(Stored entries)
((
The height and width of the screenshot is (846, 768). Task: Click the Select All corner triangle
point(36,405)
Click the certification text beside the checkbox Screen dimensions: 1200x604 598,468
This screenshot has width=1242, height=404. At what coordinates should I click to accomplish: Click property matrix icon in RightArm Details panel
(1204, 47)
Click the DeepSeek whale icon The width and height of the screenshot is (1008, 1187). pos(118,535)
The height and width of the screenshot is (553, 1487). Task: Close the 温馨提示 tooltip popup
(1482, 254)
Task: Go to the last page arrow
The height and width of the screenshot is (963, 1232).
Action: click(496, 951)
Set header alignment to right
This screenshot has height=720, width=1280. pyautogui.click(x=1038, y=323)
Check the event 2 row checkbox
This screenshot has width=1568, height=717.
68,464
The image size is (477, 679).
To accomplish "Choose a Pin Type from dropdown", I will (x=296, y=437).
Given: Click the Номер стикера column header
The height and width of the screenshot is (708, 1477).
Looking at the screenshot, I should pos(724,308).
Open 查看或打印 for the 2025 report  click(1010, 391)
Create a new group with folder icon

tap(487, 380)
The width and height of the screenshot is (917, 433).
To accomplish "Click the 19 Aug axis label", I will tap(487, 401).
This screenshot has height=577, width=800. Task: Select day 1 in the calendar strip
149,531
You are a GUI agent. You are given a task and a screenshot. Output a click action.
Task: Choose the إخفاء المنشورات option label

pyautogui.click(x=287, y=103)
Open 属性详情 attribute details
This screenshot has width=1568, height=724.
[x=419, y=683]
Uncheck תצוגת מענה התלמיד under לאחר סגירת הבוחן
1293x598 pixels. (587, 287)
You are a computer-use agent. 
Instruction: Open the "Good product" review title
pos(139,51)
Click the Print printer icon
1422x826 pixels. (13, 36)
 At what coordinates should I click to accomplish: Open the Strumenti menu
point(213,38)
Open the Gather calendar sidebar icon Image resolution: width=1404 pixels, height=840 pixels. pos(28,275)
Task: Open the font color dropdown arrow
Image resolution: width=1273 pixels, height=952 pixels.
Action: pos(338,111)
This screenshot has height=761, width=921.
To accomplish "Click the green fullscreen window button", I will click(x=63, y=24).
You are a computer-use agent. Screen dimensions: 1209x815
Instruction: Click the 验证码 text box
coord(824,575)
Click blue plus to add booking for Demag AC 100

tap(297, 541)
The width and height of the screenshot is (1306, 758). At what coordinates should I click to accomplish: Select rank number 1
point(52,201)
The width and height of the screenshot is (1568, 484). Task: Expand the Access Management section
))
### Task brief
Retyping the data above exactly and in full is the task.

### Finished exercise
The height and width of the screenshot is (846, 768). Task: Click the Select All corner triangle
point(36,405)
Click the certification text beside the checkbox Screen dimensions: 1200x604 598,468
This screenshot has width=1242, height=404. At what coordinates should I click to accomplish: Click property matrix icon in RightArm Details panel
(1204, 47)
Click the DeepSeek whale icon The width and height of the screenshot is (1008, 1187). pos(118,535)
The height and width of the screenshot is (553, 1487). Task: Close the 温馨提示 tooltip popup
(1482, 254)
Task: Go to the last page arrow
The height and width of the screenshot is (963, 1232).
Action: click(496, 951)
Set header alignment to right
This screenshot has height=720, width=1280. pyautogui.click(x=1038, y=323)
Check the event 2 row checkbox
This screenshot has width=1568, height=717.
68,464
The image size is (477, 679).
To accomplish "Choose a Pin Type from dropdown", I will (x=296, y=437).
Given: Click the Номер стикера column header
The height and width of the screenshot is (708, 1477).
Looking at the screenshot, I should pos(724,308).
Open 查看或打印 for the 2025 report  click(1010, 391)
Create a new group with folder icon

tap(487, 380)
The width and height of the screenshot is (917, 433).
To accomplish "Click the 19 Aug axis label", I will tap(487, 401).
This screenshot has height=577, width=800. Task: Select day 1 in the calendar strip
149,531
You are a GUI agent. You are given a task and a screenshot. Output a click action.
Task: Choose the إخفاء المنشورات option label

pyautogui.click(x=287, y=103)
Open 属性详情 attribute details
This screenshot has width=1568, height=724.
[x=419, y=683]
Uncheck תצוגת מענה התלמיד under לאחר סגירת הבוחן
1293x598 pixels. (587, 287)
You are a computer-use agent. 
Instruction: Open the "Good product" review title
pos(139,51)
Click the Print printer icon
1422x826 pixels. (13, 36)
 At what coordinates should I click to accomplish: Open the Strumenti menu
point(213,38)
Open the Gather calendar sidebar icon Image resolution: width=1404 pixels, height=840 pixels. pos(28,275)
Task: Open the font color dropdown arrow
Image resolution: width=1273 pixels, height=952 pixels.
Action: pos(338,111)
This screenshot has height=761, width=921.
To accomplish "Click the green fullscreen window button", I will click(x=63, y=24).
You are a computer-use agent. Screen dimensions: 1209x815
Instruction: Click the 验证码 text box
coord(824,575)
Click blue plus to add booking for Demag AC 100

tap(297, 541)
The width and height of the screenshot is (1306, 758). At what coordinates should I click to accomplish: Select rank number 1
point(52,201)
The width and height of the screenshot is (1568, 484). Task: Expand the Access Management section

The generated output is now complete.